### DESCRIPTION OF THE TASK
When you reach the line in the data below that contains "Open Watch video icon in top bar", please start repeating lines exactly, and stop after the line that contains "This screenshot has height=545, width=1010.", repeating nothing else.

### DATASET RECORDS

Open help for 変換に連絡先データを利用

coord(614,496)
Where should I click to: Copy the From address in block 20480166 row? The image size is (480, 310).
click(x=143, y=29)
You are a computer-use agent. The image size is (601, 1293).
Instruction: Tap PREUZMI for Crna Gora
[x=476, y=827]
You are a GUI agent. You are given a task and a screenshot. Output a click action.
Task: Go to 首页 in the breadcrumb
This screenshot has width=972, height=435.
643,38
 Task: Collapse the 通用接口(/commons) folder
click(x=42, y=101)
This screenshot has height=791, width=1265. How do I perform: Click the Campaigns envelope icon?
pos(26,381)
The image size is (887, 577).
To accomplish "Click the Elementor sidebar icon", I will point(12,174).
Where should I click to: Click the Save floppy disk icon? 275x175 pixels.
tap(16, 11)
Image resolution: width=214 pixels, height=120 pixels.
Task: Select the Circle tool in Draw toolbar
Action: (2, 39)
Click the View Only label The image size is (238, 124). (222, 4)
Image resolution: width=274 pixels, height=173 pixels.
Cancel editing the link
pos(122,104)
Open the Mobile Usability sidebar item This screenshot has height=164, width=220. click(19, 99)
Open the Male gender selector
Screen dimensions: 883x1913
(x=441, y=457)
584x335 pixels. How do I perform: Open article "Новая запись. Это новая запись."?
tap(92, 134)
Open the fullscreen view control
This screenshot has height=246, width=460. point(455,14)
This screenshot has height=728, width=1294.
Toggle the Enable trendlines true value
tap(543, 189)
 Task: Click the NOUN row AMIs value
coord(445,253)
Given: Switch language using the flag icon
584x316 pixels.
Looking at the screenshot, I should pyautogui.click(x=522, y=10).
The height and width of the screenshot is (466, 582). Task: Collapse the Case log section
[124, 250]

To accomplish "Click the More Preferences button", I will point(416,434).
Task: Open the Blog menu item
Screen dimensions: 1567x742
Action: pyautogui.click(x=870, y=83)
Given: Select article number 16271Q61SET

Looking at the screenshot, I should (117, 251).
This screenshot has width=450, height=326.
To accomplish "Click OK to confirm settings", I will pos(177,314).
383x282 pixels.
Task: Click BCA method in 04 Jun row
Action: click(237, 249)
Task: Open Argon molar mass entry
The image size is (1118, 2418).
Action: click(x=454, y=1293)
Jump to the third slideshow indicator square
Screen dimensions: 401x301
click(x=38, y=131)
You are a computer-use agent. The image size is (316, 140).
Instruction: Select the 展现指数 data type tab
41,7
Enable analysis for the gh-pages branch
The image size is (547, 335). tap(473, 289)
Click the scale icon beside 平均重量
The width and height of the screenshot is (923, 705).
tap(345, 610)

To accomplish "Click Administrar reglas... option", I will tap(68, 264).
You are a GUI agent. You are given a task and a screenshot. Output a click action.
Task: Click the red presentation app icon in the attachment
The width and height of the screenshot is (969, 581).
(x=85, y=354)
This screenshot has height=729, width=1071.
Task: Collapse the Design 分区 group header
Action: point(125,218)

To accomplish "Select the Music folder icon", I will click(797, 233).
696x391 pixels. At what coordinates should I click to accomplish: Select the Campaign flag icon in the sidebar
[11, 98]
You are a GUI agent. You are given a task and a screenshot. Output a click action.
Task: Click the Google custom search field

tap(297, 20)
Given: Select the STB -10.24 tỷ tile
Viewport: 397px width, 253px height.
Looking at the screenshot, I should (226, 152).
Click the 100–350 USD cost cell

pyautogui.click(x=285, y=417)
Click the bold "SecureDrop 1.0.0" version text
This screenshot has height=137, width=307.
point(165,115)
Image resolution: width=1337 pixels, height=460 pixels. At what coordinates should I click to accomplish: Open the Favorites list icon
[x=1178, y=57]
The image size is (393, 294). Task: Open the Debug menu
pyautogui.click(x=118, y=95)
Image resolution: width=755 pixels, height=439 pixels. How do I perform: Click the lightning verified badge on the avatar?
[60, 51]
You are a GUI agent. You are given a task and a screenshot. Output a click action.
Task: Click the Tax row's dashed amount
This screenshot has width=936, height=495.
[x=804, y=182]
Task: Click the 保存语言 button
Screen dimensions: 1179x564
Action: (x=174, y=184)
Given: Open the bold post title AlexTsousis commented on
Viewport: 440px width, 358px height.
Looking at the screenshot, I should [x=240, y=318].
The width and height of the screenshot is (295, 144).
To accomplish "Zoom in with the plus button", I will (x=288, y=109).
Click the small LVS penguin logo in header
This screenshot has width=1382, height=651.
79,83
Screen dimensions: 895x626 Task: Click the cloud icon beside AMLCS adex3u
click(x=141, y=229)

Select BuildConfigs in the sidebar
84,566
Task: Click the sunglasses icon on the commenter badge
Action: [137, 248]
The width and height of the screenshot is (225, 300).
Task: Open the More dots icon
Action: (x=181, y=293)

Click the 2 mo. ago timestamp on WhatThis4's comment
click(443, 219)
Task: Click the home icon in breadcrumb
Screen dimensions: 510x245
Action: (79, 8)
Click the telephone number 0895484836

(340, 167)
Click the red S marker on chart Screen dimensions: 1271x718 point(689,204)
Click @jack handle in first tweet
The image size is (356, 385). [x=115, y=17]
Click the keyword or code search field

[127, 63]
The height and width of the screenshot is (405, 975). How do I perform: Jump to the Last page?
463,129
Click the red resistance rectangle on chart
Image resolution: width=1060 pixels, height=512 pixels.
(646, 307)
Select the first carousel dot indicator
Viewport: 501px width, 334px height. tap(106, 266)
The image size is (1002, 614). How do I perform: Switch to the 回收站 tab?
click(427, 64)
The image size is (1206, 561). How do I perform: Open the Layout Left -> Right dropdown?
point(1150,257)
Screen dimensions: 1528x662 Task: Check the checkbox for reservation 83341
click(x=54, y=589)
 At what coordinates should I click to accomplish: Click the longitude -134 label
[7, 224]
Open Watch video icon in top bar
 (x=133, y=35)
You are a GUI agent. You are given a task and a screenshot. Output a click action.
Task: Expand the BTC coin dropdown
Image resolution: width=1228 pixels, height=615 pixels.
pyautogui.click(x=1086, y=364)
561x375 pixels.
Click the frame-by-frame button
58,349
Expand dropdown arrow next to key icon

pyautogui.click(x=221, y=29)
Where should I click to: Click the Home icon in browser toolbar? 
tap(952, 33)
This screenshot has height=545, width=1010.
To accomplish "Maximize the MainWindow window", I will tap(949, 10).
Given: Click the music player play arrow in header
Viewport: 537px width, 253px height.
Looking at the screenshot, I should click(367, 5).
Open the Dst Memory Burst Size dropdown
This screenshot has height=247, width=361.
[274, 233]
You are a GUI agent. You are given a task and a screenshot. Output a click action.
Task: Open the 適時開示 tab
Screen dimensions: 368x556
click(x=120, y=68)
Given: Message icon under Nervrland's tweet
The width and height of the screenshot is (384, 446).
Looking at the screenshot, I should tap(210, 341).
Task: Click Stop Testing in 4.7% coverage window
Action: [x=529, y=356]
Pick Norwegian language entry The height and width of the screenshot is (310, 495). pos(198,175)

### TASK RESPONSE
Open Watch video icon in top bar
 (x=133, y=35)
You are a GUI agent. You are given a task and a screenshot. Output a click action.
Task: Expand the BTC coin dropdown
Image resolution: width=1228 pixels, height=615 pixels.
pyautogui.click(x=1086, y=364)
561x375 pixels.
Click the frame-by-frame button
58,349
Expand dropdown arrow next to key icon

pyautogui.click(x=221, y=29)
Where should I click to: Click the Home icon in browser toolbar? 
tap(952, 33)
This screenshot has height=545, width=1010.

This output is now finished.